DATA FOR THIS EXERCISE:

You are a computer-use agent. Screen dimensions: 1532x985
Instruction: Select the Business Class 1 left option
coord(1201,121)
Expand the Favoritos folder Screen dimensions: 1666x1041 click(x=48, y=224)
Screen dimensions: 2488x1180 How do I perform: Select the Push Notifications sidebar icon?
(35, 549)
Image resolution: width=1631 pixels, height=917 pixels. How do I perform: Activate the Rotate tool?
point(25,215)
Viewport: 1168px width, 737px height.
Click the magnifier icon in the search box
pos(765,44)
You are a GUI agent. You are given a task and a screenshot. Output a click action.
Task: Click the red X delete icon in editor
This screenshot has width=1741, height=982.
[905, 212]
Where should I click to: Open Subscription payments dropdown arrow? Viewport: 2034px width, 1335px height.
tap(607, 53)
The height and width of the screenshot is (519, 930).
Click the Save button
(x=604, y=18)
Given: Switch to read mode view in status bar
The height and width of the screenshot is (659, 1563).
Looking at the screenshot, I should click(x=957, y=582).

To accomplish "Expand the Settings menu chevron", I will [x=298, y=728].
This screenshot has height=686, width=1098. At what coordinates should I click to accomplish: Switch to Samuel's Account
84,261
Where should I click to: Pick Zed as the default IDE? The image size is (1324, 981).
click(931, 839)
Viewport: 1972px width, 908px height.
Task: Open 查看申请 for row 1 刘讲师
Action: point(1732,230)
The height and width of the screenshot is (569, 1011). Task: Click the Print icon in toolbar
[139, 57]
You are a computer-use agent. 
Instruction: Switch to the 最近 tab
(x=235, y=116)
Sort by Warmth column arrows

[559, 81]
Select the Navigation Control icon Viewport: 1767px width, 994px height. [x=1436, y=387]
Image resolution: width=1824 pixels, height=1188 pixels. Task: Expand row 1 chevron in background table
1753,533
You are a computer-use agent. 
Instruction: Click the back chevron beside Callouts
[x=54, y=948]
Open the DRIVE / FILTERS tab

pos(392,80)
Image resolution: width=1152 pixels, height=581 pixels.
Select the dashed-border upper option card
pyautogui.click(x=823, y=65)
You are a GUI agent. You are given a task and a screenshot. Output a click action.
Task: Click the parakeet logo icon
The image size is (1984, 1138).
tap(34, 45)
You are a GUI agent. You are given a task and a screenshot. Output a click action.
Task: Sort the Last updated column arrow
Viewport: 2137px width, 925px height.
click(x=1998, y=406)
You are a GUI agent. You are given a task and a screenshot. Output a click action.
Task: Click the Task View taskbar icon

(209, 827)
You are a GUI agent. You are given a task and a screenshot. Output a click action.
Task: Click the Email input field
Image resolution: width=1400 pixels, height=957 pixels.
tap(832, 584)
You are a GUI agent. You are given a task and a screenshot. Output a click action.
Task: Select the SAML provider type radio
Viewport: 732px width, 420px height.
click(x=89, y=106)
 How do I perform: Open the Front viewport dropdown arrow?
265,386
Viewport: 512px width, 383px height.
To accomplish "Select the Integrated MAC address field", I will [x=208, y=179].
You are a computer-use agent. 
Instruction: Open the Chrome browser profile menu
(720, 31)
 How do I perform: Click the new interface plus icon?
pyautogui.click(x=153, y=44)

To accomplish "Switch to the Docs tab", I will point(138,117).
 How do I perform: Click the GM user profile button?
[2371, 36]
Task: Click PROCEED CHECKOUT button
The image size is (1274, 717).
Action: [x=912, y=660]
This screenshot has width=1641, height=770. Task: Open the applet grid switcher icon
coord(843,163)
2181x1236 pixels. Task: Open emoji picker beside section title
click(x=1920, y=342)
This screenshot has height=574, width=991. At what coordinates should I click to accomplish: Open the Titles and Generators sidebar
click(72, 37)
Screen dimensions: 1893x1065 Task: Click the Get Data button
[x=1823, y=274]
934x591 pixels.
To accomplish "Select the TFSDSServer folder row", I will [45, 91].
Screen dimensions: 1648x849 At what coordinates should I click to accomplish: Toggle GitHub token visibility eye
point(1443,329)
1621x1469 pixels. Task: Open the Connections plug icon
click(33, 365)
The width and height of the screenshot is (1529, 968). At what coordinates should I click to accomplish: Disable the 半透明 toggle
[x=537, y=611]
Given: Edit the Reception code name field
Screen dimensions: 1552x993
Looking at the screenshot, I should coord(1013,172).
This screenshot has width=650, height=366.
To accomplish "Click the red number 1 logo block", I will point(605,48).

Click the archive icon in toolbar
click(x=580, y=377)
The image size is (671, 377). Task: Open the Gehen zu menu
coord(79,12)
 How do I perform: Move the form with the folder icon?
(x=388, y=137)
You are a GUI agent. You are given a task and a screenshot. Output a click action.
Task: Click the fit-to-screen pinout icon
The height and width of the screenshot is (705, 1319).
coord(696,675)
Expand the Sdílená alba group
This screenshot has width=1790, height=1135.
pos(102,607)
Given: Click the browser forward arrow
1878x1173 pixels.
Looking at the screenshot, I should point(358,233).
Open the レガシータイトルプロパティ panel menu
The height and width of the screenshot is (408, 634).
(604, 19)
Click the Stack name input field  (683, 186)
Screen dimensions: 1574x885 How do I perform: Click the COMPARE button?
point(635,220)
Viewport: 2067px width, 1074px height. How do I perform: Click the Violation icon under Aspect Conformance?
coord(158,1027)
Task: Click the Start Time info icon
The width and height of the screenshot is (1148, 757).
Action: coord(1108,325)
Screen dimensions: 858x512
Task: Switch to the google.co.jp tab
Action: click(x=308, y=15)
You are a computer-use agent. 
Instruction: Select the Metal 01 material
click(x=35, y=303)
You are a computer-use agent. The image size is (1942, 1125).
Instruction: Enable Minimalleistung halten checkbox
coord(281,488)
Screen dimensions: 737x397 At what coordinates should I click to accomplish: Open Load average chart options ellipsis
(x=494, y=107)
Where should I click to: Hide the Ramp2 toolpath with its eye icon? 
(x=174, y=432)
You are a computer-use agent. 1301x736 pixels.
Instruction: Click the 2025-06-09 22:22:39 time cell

ABOUT THIS EXERCISE:
Pull each line containing the word "name" out of the data above.

EXERCISE RESPONSE:
Given: Edit the Reception code name field
Click the Stack name input field  (683, 186)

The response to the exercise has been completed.